Quarterbacks largely stagnate without live-action Saturdays.
“I would agree with that,“ said Robertson, who now lives in Boise, Idaho. “To hone your skill sets, yeah, I think you gotta play.“
Robertson played lots in 1971, mopping up for that Mildren juggernaut. “But that’s not the same thing,“ Robertson said. “You’re not playing a game, you’re playing out a game.“
Big difference, which renders Thompson’s backup experience largely moot. TCU has been his only real test, and Alabama-Birmingham tonight becomes Exam No. 2.
Thompson expresses confidence in his abilities. But he also admits to a little curiosity over how he will perform. Robertson was a little curious, himself.
“I wasn’t well-suited to that offense,“ Robertson said of the wishbone. “I had a good football head. I understood what we were trying to do. I never thought I was a bad wishbone player; I just wasn’t a good runner.

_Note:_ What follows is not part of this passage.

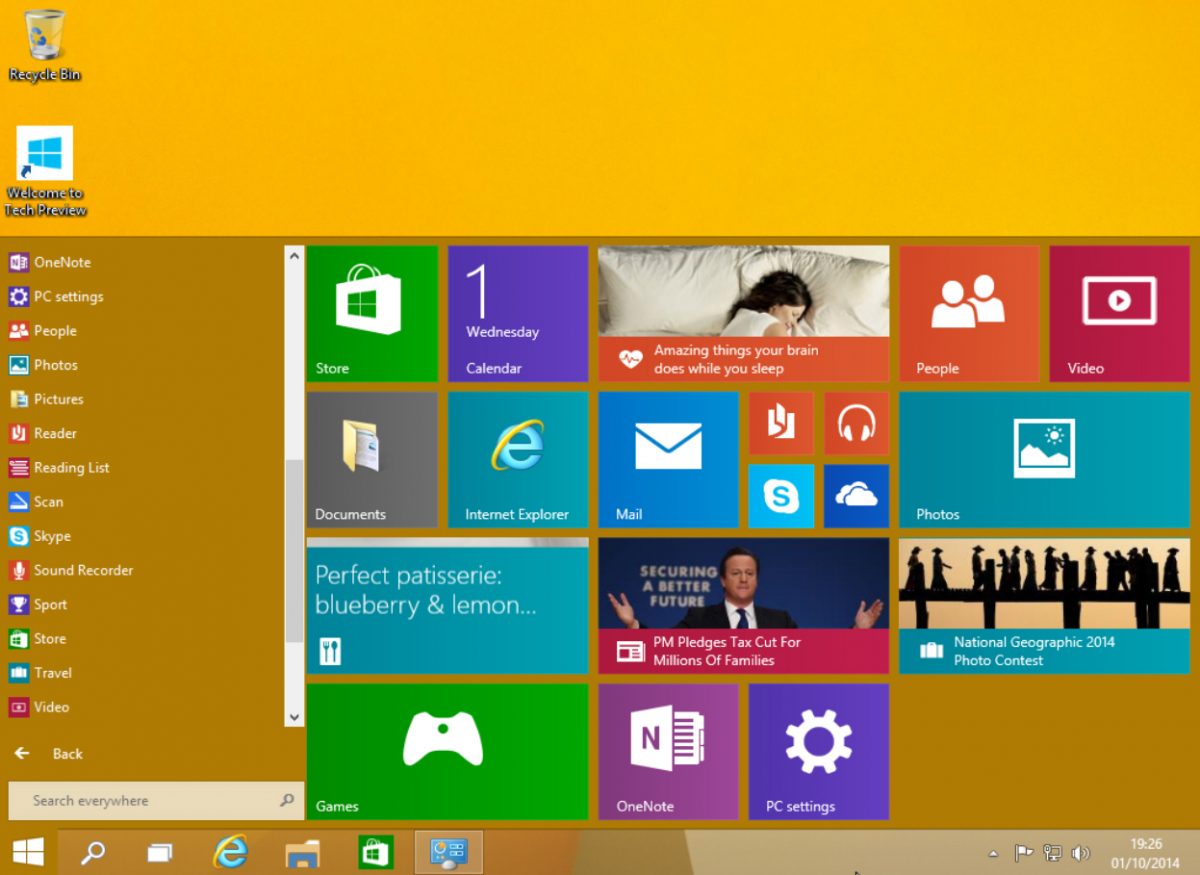Open the Photos tile
1200x875 pixels.
click(1043, 459)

“It was probably about the sixth game before I actually had a comfort level.“
But Robertson got the job done. He’s OU’s most innocuous optioneer, yet his 11-1 career record as a starter is the fifth-best in Sooner QB history.
Could Thompson pull a Robertson? Could the Sooners win a conference championship, and challenge for a national crown, with a mystery man at quarterback?

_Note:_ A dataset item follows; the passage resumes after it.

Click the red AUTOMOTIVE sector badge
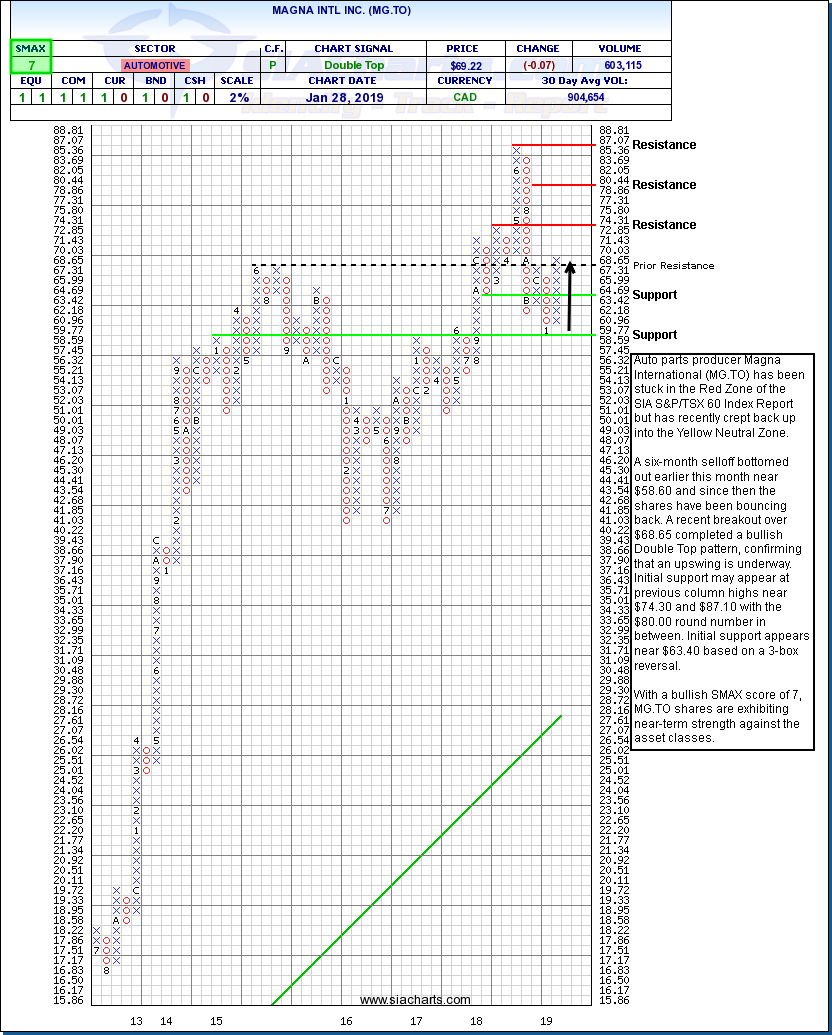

“The thing about his role, 10 other guys are out there with him,“ Robertson said, which is 1972-speak for manage the game. “They’re all very talented.“
Said Thompson, “I’m definitely excited I know what I can do.“
That makes one of us. We don’t know Thompson’s quarterbacking. That doesn’t mean it won’t be good.
Berry Tramel: 475-3314, btramel@oklahoman.com; Berry Tramel’s radio show, the Writer’s Block, can be heard Monday-Friday from 4-7 p.m. on KREF-AM 1400, KADA-AM 1230 and KSEO-AM 750.
Senior inexperience
Since World War II, OU has settled as its primary quarterback on a quarterback with little or no experience. The results have been more than solid:
1950: Claude Arnold set passing records that lasted until 1967 (Bobby Warmack passing yards) and 1993 (Cale Gundy TD passes). OU went 10-1 and won the national title.
1957: Carl Dodd was not asked to be a playmaker; he completed only eight passes. But Dodd started 10 games, the Sooners finished 10-1 and routed Duke in the Orange Bowl.
1961: Bob Page took over in Game 3 and lost his first three starts as OU fell to 0-5. But the Sooners won their final five games.
1962: Monte Deere made only one previous start but was superb as a senior. He completed 57.7 percent of his passes, threw nine TDs and no interceptions, and the Sooners went 8-3, won the Big Eight and played Alabama in the Orange Bowl.
1972: Dave Robertson, Jack Mildren’s backup in the wishbone breakout days of 1970-71, completed 51 percent of his passes, threw 10 TDs and ran an efficient option as OU went 11-1 and beat Penn State in the Sugar Bowl.